Review: Hong Kong Airlines Club Bauhinia Lounge Hong Kong

Introduction: Feaster Easter in Japan
Hong Kong Airlines Club Bauhinia Lounge Hong Kong Airport
Hong Kong Airlines Club Autus Lounge Hong Kong Airport
Hong Kong Airlines A330 Business Class Hong Kong to Osaka
Hilton Osaka Executive Suite
Yumesenkei Amahara Sumoto Wa-Yo Room
Yumesenkei Amahara Sumoto Dining
Asuka Lounge Osaka Kansai Airport
Hong Kong Airlines A330 Regional Business Class Osaka to Hong Kong


Hong Kong Airlines has two hub lounges in Hong Kong. Prior to September 2017 the only option was Club Bauhinia, which was Hong Kong Airlines’ only lounge. It was renovated a few years ago, though the lounge has a relatively small footprint, which the airline couldn’t do too much about (the lounge is sandwiched between Cathay Pacific’s The Cabin and The Bridge – The Cabin is closing soon, so I’m wondering if Hong Kong Airlines is looking to use that space to expand their lounge). Prior to September this was their flagship lounge, so all of Hong Kong Airlines’ flights were using this lounge for premium passengers and Fortune Wings (Hong Kong Airlines’ frequent flyer programme) elites.

In the meantime they’ve opened Club Autus, their new flagship lounge at the Midfield Terminal, which I’ll be reviewing in the next installment.

My parents wanted to spend the early afternoon in Hong Kong Airport shopping, due to the late afternoon departure time of our flight. So for our 5 PM flight, we arrived Hong Kong Airport at 1:30 PM. That was good news for me, since I’d have plenty of time to check out Hong Kong Airlines’ lounge offerings, given I’ve reviewed Cathay Pacific’s lounge offerings extensively.

We got to the Airport Express station at 12:30 PM, though unfortunately Hong Kong Airlines uses a single check-in counter at Hong Kong Station’s in-town check-in for all passengers (in contrast, Cathay Pacific uses eight check-in counters, with separate check-in counters for first class, business class and premium economy). The line was five parties deep and took 30 minutes, but we made it through, and the process of getting airside was smooth after that.

WHAT THE TASK ASKS → Carry on the Hong Kong Airlines lounge review after its last sentence. The lines that come next aren't needed.

DATA EXTRACT →
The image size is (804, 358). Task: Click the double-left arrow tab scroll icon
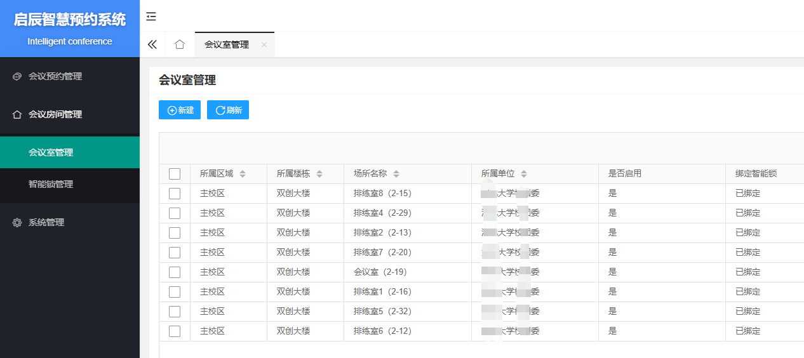(152, 44)
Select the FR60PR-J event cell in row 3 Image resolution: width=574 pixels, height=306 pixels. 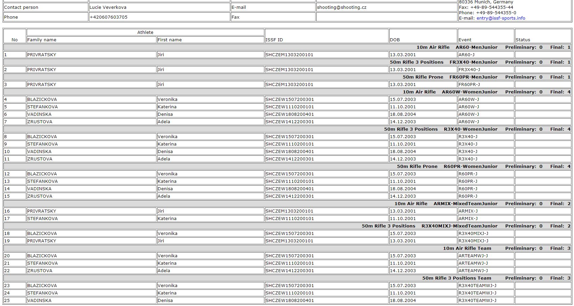coord(469,85)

OUTPUT OF THE EXERCISE →
Club Bauhinia is located in the main terminal near gate 25, around a 5-10 minute walk from immigration.

Hong Kong Airlines Club Bauhinia Lounge Exterior

After walking down a staircase, there was an entrance left into a relaxation area, and right into the Hong Kong Airlines lounge. I was immediately struck by all the airplane models outside the lounge – too bad they weren’t for sale!

Hong Kong Airlines Club Bauhinia Lounge Entrance

Two friendly lounge attendants scanned my boarding pass and took my lounge invitation. Upon asking how I should get into Club Autus, the lounge attendants told me that my boarding pass alone would get me in fine.

I came into the lounge knowing that it wouldn’t be world-class, but I’d heard allegations that it was “seriously nice”, and was a pretty good option even prior to the opening of Club Autus. I was expecting a lounge that carried a few great qualities – I knew it was beginning to show its age, but I had hopes that the lounge would be somewhat interesting. It wasn’t.

It consisted of a single long room, with lots of drab, grey chairs facing each other with round tables in between.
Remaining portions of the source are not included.